Deborah Kaufman: Showing Respect in Time and Tone

​Dr. Deborah Kaufman began her medical career as an OB-GYN in the northeast.   After several years of practicing OBGYN in NY she decided to decrease her "on call" obligations (being up all night delivering babies!) by pursuing opportunities in a GYN only practice.  A hospital in Florida subsequently offered her the opportunity to open her own practice, where she worked with patients who needed gynecological care. One of her patients was an RN who worked at MedSolutions—and still works at eviCore. It was this relationship that first introduced her to the eviCore family, and set her on a path toward eventually becoming a Senior Medical Director at eviCore.
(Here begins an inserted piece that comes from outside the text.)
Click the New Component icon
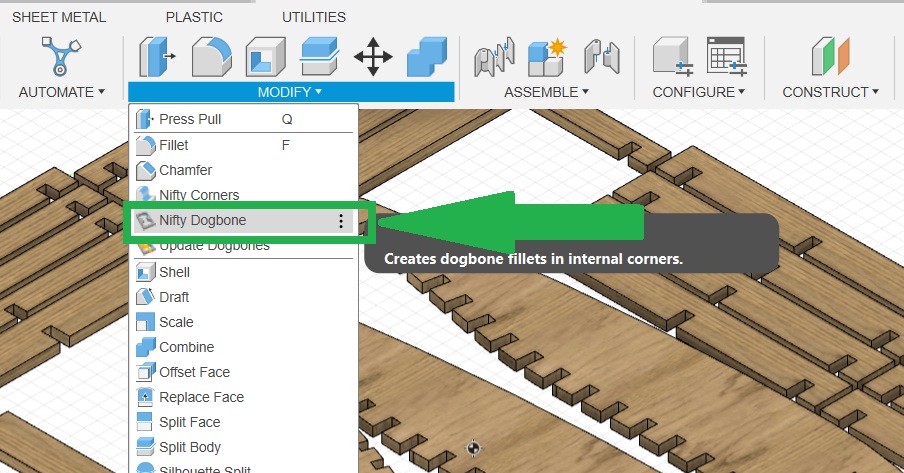The height and width of the screenshot is (473, 904). pos(547,56)
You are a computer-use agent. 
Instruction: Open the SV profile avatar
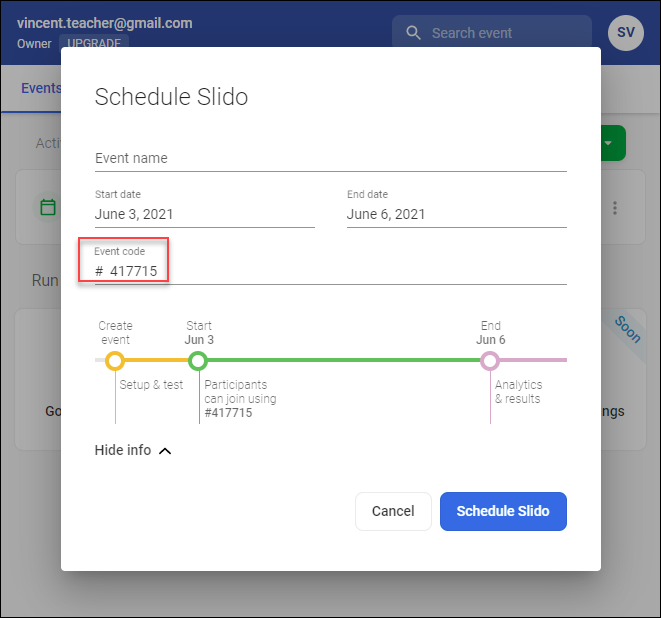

While Dr. Kaufman enjoyed running her own practice, she decided to earn an MBA in healthcare management because she was curious about how the administrative side of healthcare really worked. "To a practicing doctor, utilization management can be kind of mysterious," she says. In the MBA program, she learned about the important role of prior authorization for providers in the healthcare system.

When working with practicing physicians today, Dr. Kaufman seeks to convey the understanding that eviCore, as a prior authorization provider, is a valuable asset to physicians. In addition, her goals are to:

  • Help physicians navigate the extremely complicated healthcare system.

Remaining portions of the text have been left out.